N had a plan to cut shapes out of the paper, staple small pieces on top of them, and color some of them with markers. I loved it! When her ornaments were ready, she told me where to poke the holes and then I strung them with partially opened paper clips. Do you know this trick? Someone recently told me how you can use paperclips as ornament hangers in a pinch, and I had no idea that this random bit of knowledge would come in handy so soon!

And there it is, our Halloween Tree. What do you think?

Taped Trees from Observation

tree with support

My older daughter, 3 year old N, likes to look through my library or “read” blogs with me and pick out activities for us to work on. I love it when this happens because then she’s self-motivated to work on a project, it supports my philosophy of educating children through an emergent curriculum, and cuts back on those “failed” activities. I was doing some research for a project I’m working on and stumbled upon a British early childhood education site when N spotted this activity (I want to give credit, but the link was lost). This is a wonderful exercise in observation and it doesn’t require a lot of materials or set-up…my kind of project!

Materials

We began by looking at a tree outside the window to observe and discuss the lines and scale of the trunk and branches. I loved how N’s eyes continuously darted back and forth between the tree and her paper. I suggested that she start with the trunk, so she chose black tape to make two vertical lines. I thought she might be representing the width of the trunk in relation to the branches, but I asked her about it before jumping to conclusions.

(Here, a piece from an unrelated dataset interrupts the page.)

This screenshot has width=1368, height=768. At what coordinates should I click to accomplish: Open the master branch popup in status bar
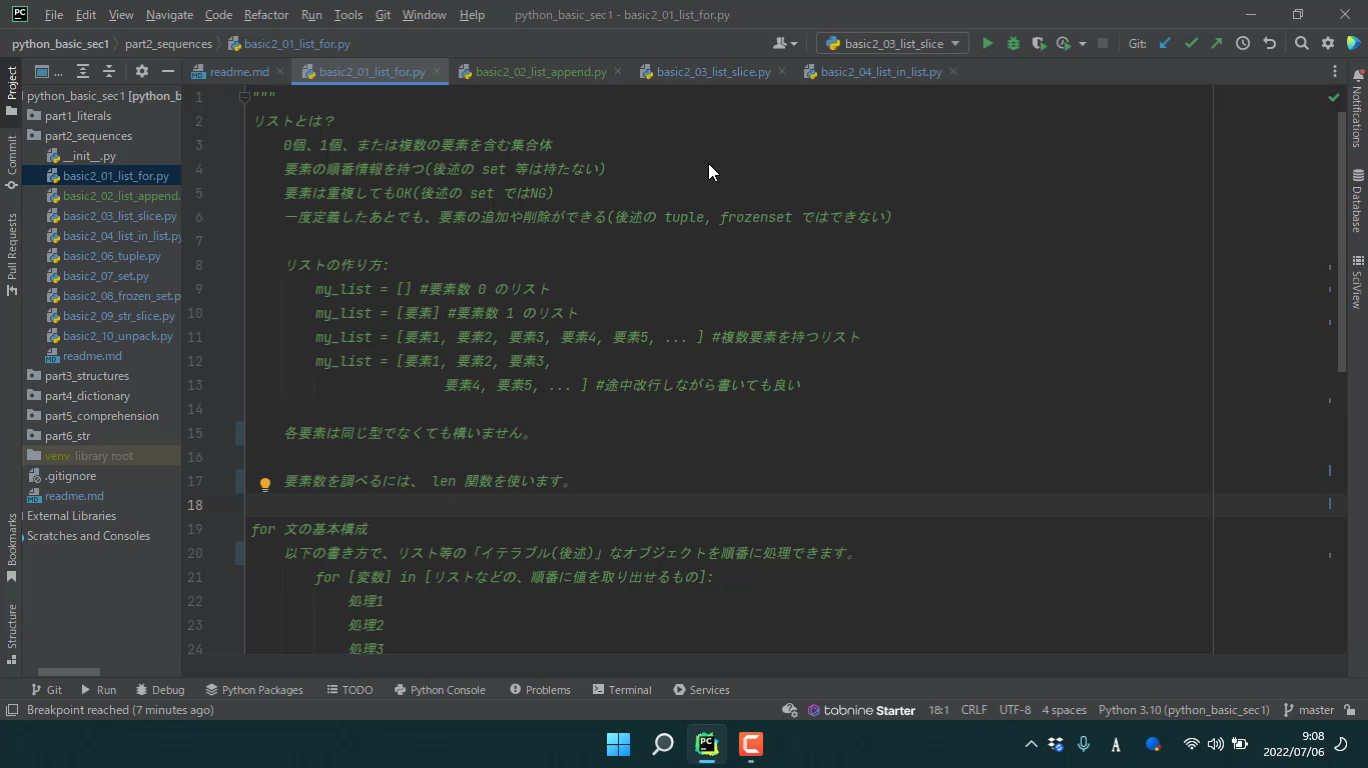click(x=1308, y=710)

She responded that there were actually *three* trunks and still had one more tape stripe to make. Our little tree is propped up with support posts — she was so observant!

Her eyes moved back to the tree so she could take in the branches and leaves. At this point we went outside to get a closer look before returning indoors.

She added leaves in a bounty of colors, saying, “I bet you’ve never seen PURPLE leaves before!” As an aside, we went to the plant store later that week and bought a plant with purple leaves. She was impressed.

This project worked especially well with my daughter because she was able to articulate an image of a tree without having to draw one (something she’s not yet able to do). And it would be an appropriate project for older children as well.

Do your kids like to play with tape too? What kind of tape do you like to use?

Cardboard Christmas Tree

DSC_0704

Have you ever had a weekend that began like this? It doesn’t bode well for fun and games, does it? The good news is that we’re now the proud owners (and, let’s not forget–makers!) of new bedroom dressers, and the bad news is that it was at the expense of being holed up in the house all day.  Okay, back to the picture up there. Don’t you love the repurposing of our Hello Kitty breakfast bowl? I got our 2.5 year old invested in the building process by asking her to sort all of the hardware into bowls. Not only did she love this task, but not a screw or dowel was missing! As I was breaking the boxes down at the end of the day, I cut a couple large tree-ish shapes for tree decorating.

I cut some colored circles, and then N pulled out the markers and glitter glue. She can’t get enough of the glitter glue. Guess what she’s getting for Christmas?

This is where we left it tonight. Exhausted and ready for bed.

As a result of our dresser-building mission, we were also able to create a little more room in our art space and clear most art supplies off the table and onto a nearby shelf from what used to be my armoir. Ahhh, I now envision many more hours of happy art-making with a simpler clean-up. Well, one can dream.